----- RAW DATA -----

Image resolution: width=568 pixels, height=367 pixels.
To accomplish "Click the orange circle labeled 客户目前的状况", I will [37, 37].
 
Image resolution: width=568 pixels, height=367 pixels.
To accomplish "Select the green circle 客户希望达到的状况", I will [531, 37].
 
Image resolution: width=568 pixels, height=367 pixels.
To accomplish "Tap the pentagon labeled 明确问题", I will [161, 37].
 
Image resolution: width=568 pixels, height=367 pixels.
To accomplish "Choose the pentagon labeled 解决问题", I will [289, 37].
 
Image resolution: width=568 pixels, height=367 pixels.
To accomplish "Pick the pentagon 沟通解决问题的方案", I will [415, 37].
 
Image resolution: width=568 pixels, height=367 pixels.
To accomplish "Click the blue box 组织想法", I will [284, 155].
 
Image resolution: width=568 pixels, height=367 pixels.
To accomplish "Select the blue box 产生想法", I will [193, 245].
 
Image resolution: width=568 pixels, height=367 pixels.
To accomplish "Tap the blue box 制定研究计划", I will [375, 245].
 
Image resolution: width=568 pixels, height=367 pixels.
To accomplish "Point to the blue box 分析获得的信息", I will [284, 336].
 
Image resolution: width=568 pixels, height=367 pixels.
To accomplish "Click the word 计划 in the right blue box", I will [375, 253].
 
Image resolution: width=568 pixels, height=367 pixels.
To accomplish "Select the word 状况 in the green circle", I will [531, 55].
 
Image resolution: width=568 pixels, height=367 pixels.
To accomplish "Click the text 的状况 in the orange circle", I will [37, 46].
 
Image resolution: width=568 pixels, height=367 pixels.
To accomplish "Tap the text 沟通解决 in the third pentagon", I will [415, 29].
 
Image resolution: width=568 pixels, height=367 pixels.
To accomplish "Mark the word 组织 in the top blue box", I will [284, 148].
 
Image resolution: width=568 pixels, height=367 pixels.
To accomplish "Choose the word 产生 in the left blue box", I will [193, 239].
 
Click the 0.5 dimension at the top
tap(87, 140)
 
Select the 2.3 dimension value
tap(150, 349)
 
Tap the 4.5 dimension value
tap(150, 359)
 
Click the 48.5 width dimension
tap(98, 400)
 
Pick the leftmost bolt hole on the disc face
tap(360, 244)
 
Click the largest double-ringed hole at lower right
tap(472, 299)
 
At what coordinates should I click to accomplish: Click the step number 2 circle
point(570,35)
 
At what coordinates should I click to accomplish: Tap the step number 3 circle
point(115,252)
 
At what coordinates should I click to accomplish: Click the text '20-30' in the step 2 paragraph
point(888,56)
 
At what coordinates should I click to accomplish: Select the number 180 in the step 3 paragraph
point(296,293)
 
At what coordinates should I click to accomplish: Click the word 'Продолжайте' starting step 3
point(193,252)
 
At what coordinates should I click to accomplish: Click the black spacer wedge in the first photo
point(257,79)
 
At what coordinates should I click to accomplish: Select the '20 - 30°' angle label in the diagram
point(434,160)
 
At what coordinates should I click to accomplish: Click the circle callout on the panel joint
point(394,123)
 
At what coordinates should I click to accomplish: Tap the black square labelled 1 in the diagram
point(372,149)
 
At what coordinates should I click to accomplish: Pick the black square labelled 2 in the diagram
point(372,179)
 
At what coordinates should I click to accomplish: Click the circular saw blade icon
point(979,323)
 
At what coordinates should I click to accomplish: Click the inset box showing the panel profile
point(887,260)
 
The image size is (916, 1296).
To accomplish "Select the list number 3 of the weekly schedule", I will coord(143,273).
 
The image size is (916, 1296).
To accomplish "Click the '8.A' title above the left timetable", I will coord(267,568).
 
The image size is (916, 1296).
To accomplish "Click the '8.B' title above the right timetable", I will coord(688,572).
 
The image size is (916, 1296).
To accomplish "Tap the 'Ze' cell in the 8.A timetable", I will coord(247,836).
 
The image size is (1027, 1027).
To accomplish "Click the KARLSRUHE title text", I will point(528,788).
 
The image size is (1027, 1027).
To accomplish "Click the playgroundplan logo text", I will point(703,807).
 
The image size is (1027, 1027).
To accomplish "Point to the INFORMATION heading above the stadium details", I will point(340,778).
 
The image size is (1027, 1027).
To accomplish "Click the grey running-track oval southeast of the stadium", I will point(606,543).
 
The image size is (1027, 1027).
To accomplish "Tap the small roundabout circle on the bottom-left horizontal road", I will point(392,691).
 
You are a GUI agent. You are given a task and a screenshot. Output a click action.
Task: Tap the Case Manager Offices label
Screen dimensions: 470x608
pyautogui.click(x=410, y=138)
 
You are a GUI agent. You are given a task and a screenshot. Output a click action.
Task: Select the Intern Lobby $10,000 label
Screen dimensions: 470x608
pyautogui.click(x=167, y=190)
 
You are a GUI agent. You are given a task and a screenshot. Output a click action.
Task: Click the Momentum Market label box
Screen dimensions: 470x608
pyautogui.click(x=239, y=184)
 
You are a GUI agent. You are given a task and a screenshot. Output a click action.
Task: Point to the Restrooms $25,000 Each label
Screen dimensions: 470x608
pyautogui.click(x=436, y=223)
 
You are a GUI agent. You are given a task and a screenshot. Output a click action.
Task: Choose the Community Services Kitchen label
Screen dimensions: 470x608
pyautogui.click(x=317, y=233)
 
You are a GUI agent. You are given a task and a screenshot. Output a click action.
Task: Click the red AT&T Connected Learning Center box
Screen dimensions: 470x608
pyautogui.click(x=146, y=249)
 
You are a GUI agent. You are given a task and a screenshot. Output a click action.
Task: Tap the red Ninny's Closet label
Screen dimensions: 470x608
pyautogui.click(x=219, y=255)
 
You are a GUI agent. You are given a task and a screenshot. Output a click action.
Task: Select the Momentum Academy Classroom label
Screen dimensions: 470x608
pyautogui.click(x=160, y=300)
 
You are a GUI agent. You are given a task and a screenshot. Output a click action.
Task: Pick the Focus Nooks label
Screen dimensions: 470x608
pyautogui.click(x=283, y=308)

-----

_AIM OF THE TASK_
Copy out, exactly, the part of the records that opens with the line containing "Click the largest" and closes with the line containing "point(296,293)", including both of those lines.

_EXERCISE RESPONSE_
Click the largest double-ringed hole at lower right
tap(472, 299)
 
At what coordinates should I click to accomplish: Click the step number 2 circle
point(570,35)
 
At what coordinates should I click to accomplish: Tap the step number 3 circle
point(115,252)
 
At what coordinates should I click to accomplish: Click the text '20-30' in the step 2 paragraph
point(888,56)
 
At what coordinates should I click to accomplish: Select the number 180 in the step 3 paragraph
point(296,293)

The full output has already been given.